細胞は暴行を受けたことを近隣の細胞に知らせる

細胞は暴行を受けたことを近隣の細胞に知らせる

 どこから話しましょうか…、例えば「放射線暴露→DNA損傷→がん化」という図式は、途中段階がいっぱい抜けていますので、あまり正しくないです。本来、がん細胞は人間よりも賢い超高性能な細胞ですから、少なくとも生命活動のための基本的な機能を担う遺伝子のDNAはしっかりと保存されています。そして、ヒトに進化してからは普通は使わないDNAの部分も使いながら、巧みにその試練を乗り越え、数年後には人間に攻撃された分の倍返しをします。

 では、放射線に暴露した細胞や、その近隣の細胞は、実際にはどのような行動を採るのかについて見ていくことにしましょう。
 放射線に限らないのですが、細胞が何らかの酷い暴行を受けると、近隣の細胞に次のように知らせます。「今、こんな酷いことをされた。次、君も同じ目に遭うかもしれないので、防御の態勢をとってください」と…。

 細胞が防御の態勢をとるとは、一つは、通常の細胞活動を停止または弱めることです。
 例えば、蝸牛(カタツムリ)を指でつつくと、身を縮め、もっと強くつつくと殻の中に入ってしまいます。亀も同様であって、甲羅の中に入ってしまいます。昆虫では、死んだふりをするものもいます。ただし、逃げることを得意とする生き物は急いで逃げる方法を採りますが、ヒトの細胞はすぐには逃げられませんので、やはり蝸牛や亀のように活動を停止または弱める方法を採ります。

 二つ目は、バクテリアなどの微生物が一般的に採る方法なのですが、遺伝子を意図的に変異させ、その暴行に耐えられる能力を獲得しようとすることです。
 遺伝子変異というと、一か八かというイメージがありますが、合目的的に然るべき変異を起こすことが結構ありそうです。私たちの細胞は普段から、太陽風や宇宙線、紫外線、地面からの自然放射線、化学物質、体内で生じる活性酸素などによって、1日に細胞あたり数万~100万箇所ものDNA損傷が起きていると言われています。ただ、その殆どは完璧に近い形で修復されています。しかし、生存を脅かされるほどの放射線に暴露した場合、変異を起こしたい部分のDNA損傷を敢えて修復しない、という方法が採られるわけです。

記録データ>
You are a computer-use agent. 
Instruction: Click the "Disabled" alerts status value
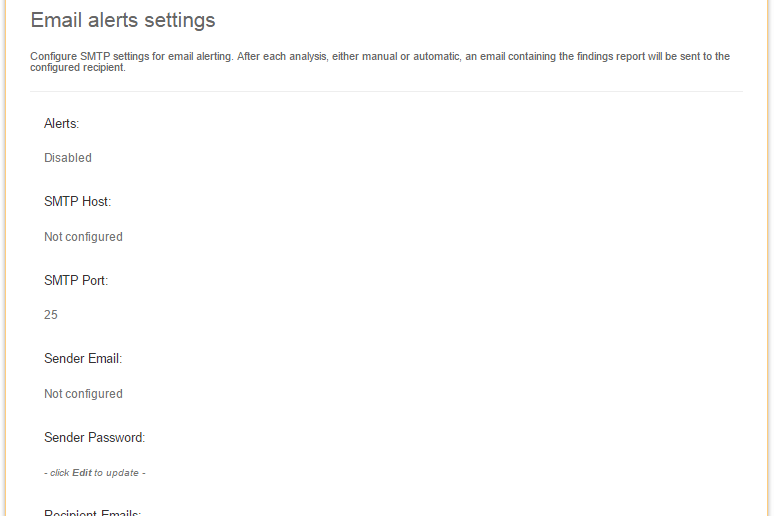point(68,158)
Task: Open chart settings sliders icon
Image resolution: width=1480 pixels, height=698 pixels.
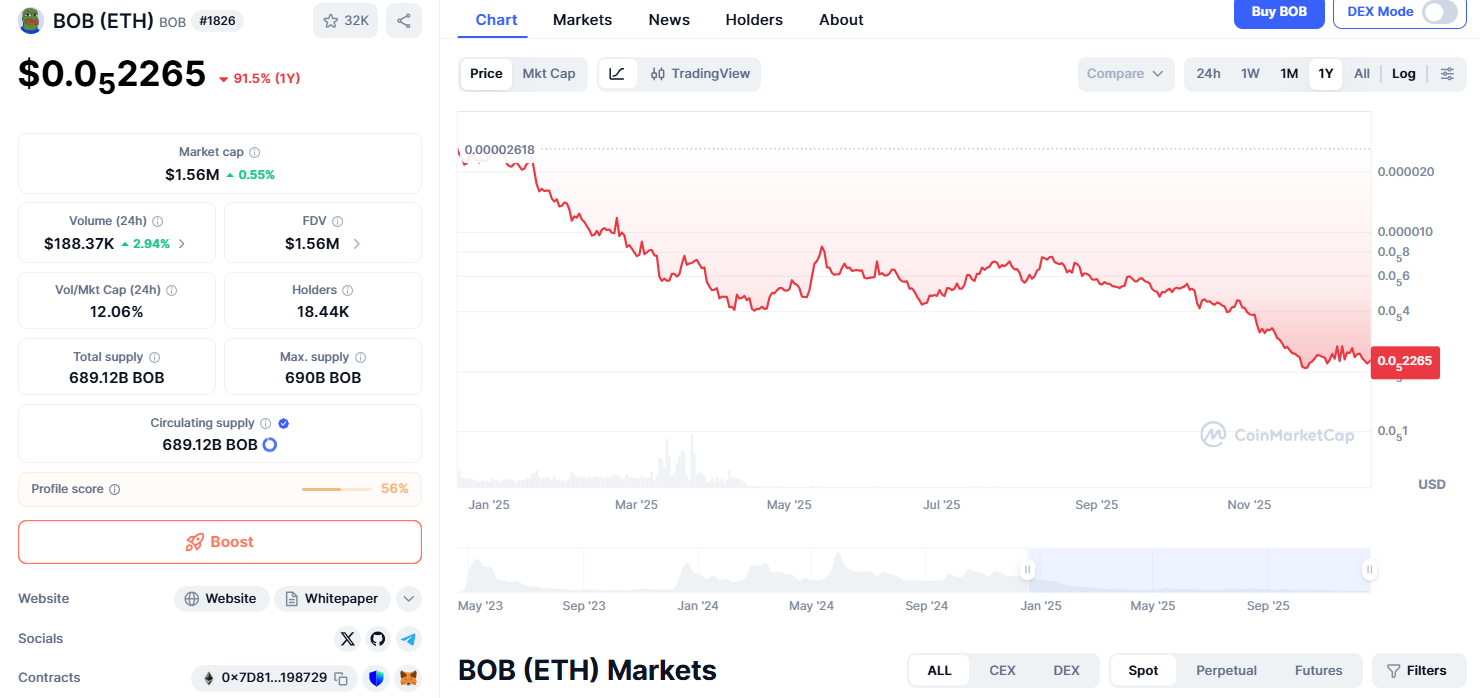Action: 1447,73
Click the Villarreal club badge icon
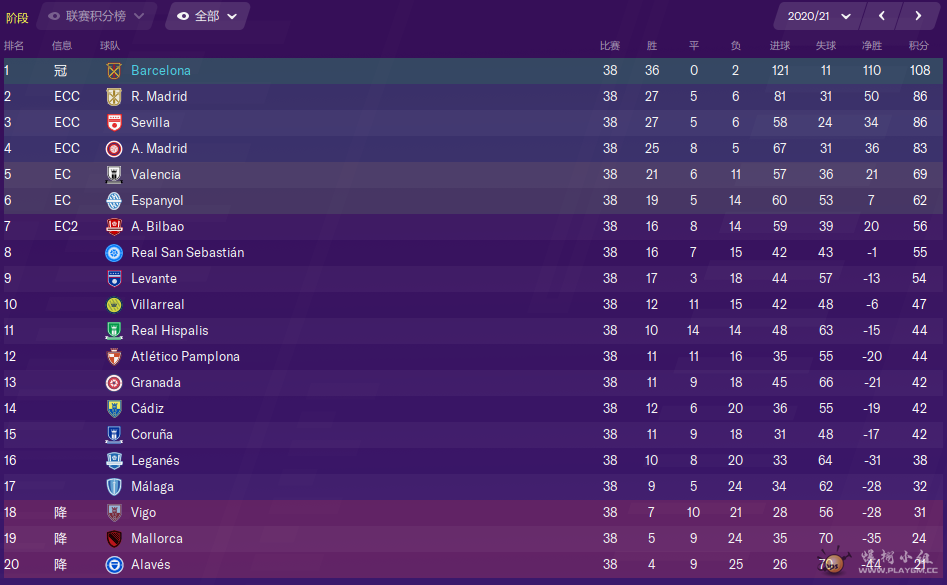 (114, 305)
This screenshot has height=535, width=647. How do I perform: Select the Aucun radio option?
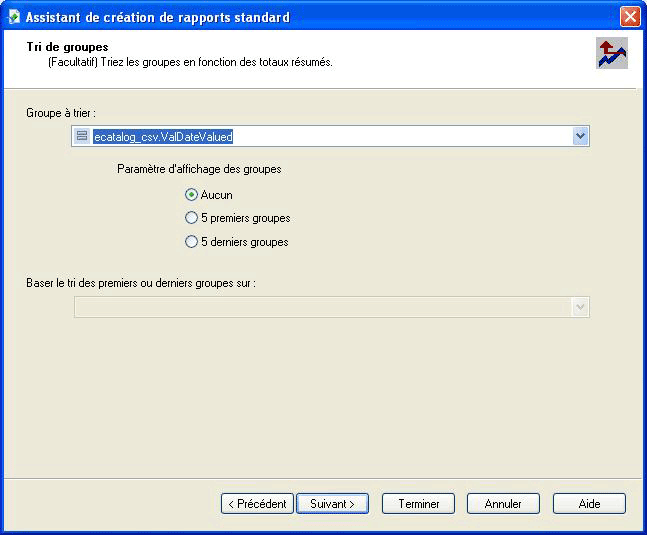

課題の指示>
A. 細胞の防御についての文章をもとに、次の問いに答えてください。
(i) カタツムリを指でもっと強くつつくと、どうなると書かれていますか。
(ii) 遺伝子を意図的に変異させる方法は、一般的にどのような生き物が採る方法とされていますか。
(iii) 私たちの細胞では、1日に細胞あたりどれほどのDNA損傷が起きていると言われていますか。
B. 細胞の防御についての文章で、私たちの細胞に普段からDNA損傷を起こすものとして挙げられているものをすべて書き出してください。
C. 細胞の防御についての文章を、最後の文の後から書き継いでください。

課題の解答>
A.
(i) 殻の中に入ってしまう。
(ii) バクテリアなどの微生物。
(iii) 数万~100万箇所。

B. 太陽風、宇宙線、紫外線、地面からの自然放射線、化学物質、体内で生じる活性酸素

C.
 三つ目は、細胞の分裂や増殖を中断することです。上述しましたようにDNA修復を調節している時ですから、中途半端な段階でDNA複製をして娘細胞を作るわけにはいかないからです。
 確認なのですが、放射線を当てた細胞が分裂や増殖を停止するのは当然なのですが、その近隣の細胞までが分裂や増殖を停止するのは、近隣の細胞も遺伝子変異を誘発させるためにDNA修復を調整している段階だからです。

 四つ目は、放射線が照射された細胞だけでなく、その近隣の細胞においても積極的な細胞死であるアポトーシスが実行されることがある、ということです。
 基本的に、近隣の細胞も遺伝子変異を誘発させようとしているわけですが、その変異が異常細胞を生み出してしまう可能性がある場合、大事に至らないように自滅するようにプログラムされているということです。

 以上、放射線に暴露した細胞から近隣の細胞に向けて「今、こんな酷いことをされた。次、君も同じ目に遭うかもしれないので、防御の態勢をとってください」という連絡が入ったことによって、近隣の細胞が採る防御態勢について見てみたわけです。
 この現象は、「バイスタンダー効果(Bystander Effect)」と呼ばれています。添付しました図(高画質PDFはこちら)に概略を示しておきましたが、後で見て頂ければ結構です。
 バイスタンダー効果を短文で表すならば、「放射線(特に電離放射線)を直接照射された細胞だけでなく、その周辺の細胞(バイスタンダー細胞)にも放射線を照射された影響がみられる」という現象です。論文として初めて報告されたのは1992年だとされいて、けっこう昔だということです。なお、「Bystander」は日本語で「傍観者」という意味になります。

 では、上述の中で触れなかった幾つかの点について補足していくことにします。先ず、なぜDNAは放射線によって損傷しやすいのか…という点についてですが、これは敢えて損傷しやすく作られているのだということです。言い換えるならば、放射線によって損傷しやすいDNAを持った生物が生き残った、ということです。
 併せて、損傷した後に、その損傷を不完全に修復してしまう特徴を持った生物が生き残ったということでもあります。それは即ち、遺伝子変異を意図的に誘発できる生物のことを指すわけであり、そのような生物こそが地球環境の激変に対応できたということになります。

 次の点に移りますが、DNA損傷の原因としては放射線を思い浮かべる人が大半だと思われますが、他の原因によって細胞が苦境に立たされた時にもDNA損傷が増えることに要注意です。その場合、体内における活性酸素種の増加も一因ですし、修復能力の低下も一因ですが、細胞レベルでは、苦境を乗り越えるための遺伝子変異を誘発するための意図的なDNA損傷未修復があるわけです。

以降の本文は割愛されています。